American Legal Ethics Library (http://www.law.cornell.edu/ethics/) – this terrific site provides links to most of the professional responsibility codes in the country. You can use the Listing by Jurisdiction option to get right to the rules of any particular state, as well as other ethics links; eighteen of them (17 states plus the District of Columbia) have narratives on their professional conduct laws. Even better, the Topical Overview allows you to see the differences between specific code provisions in these eighteen jurisdictions.
LegalEthics.com (http://www.legalethics.com) -- billing itself as "The Intersection of Ethics and the Law," this site is maintained by Mercer Law professor David Hricik and Peter Krakaur. Just select a category and a topic, and you're off. Many of the resources deal with "cyber-ethics," or how not to commit malpractice with technology. Like the other sites, you'll also be able to access ethics materials by state. David Hricik also has his own Legal Ethics and Risk Management Page (http://www.hricik.com/business.html) that provides other articles, links and discussions on the subject.
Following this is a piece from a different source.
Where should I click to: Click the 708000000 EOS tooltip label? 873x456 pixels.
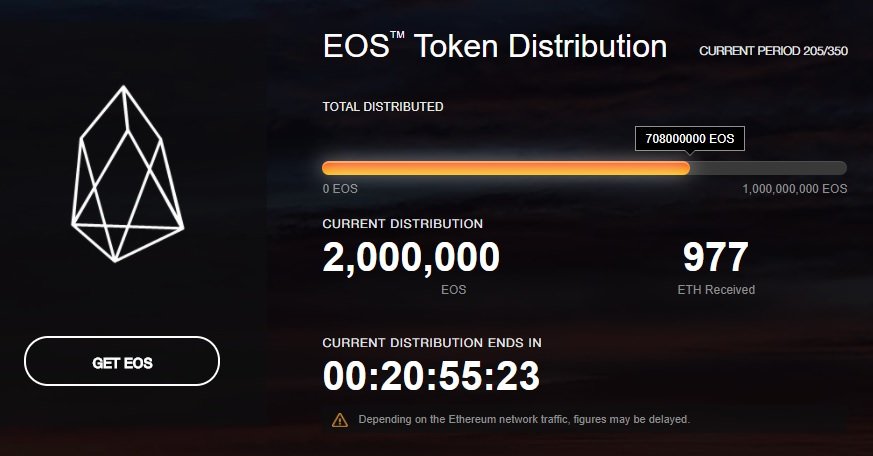point(690,139)
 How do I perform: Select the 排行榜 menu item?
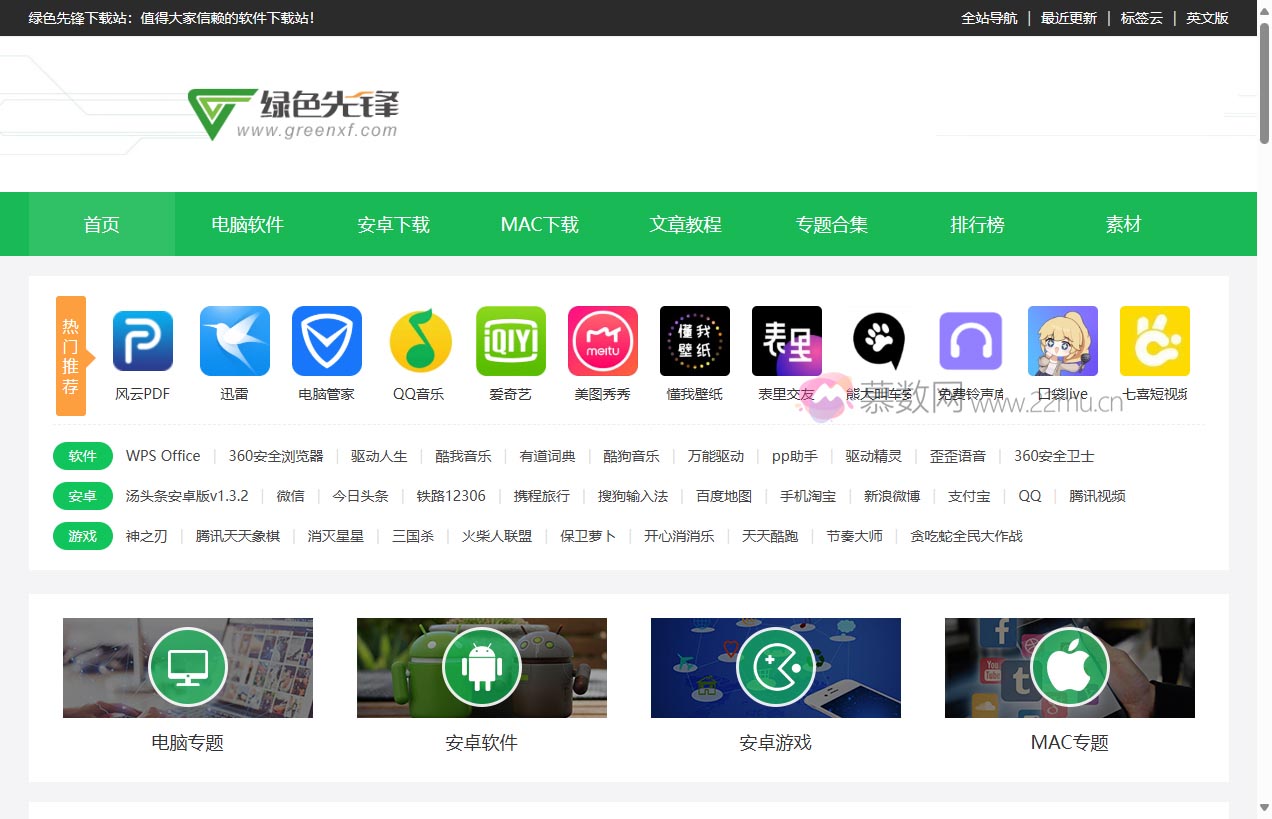977,224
Legal Ethics Forum (http://legalethicsforum.typepad.com/blog/) -- three law school educators from different parts of the country have joined together to create a terrific weblog featuring constantly-updated materials on issues in legal ethics. Recent topics include interviewing jurors, conflict checks, disciplinary review, and lawyer advertising. The sidebar also contains some great ethics resources not mentioned in this article, especially the academic sites and journals.
Freivogel on Conflicts (http://www.freivogelonconflicts.com/) -- Bill Frievogel maintains this simply-designed site, intended as a "practical online guide to conflicts of interest for lawyers with sophisticated business and litigation practices." There aren't any outbound links to other ethics sites, but there's no need for that; the information provided here stands quite well on its own. The site is regularly updated with new case law and other information.
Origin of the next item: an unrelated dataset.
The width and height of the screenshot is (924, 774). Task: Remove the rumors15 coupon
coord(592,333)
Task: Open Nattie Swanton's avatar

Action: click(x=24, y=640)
sunEthics (http://www.sunethics.com/) -- although this site is primarily geared to Florida lawyers (and the Florida resources are great!), there's also a page of state-by-state ethics links, as well as national ethics sites.
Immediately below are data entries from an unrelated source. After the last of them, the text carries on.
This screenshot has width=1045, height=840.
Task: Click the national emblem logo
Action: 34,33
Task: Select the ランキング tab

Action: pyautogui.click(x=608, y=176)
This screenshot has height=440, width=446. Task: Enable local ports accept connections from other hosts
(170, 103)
Virtual Chase Legal Ethics Guide (http://www.virtualchase.com/resources/ethics.shtml) -- Genie Tyburski's wonderful Virtual Chase site is the host for this research guide on legal ethics. This pathfinder will lead you to federal agencies, state ethics sites, and other top professional responsibility resources.
LegalEthicsBlog (http://www.legalethicsblog.com/) -- Kentucky lawyer Ben Cowgill served as Kentucky bar counsel, and now he's blogging about legal ethics and the laws governing lawyers. He already has 1,500 pages of reference material, as well as links to many other ethics pages. He blogged about the intersection of ethics and technology during ABA TECHSHOW -- I look forward to great stuff from this blog.
Legal Ethics Opinion Summaries (http://www.mcguirewoods.com/services/leo/) -- McGuire Woods attorney Tim Spahn has prepared summaries of Virginia and ABA Legal Ethics Opinions, and made them available free of charge. You can search the summaries by topic, date, or by keyword.
Ethics resources on the Internet are somewhat finite; there are not an overabundance of high-quality ethics sites out there right now. It is undeniable, however, that many of the pages currently available are of very high quality. Good law practice risk management dictates that you keep these sites close at hand, for whenever a question arises in your own practice.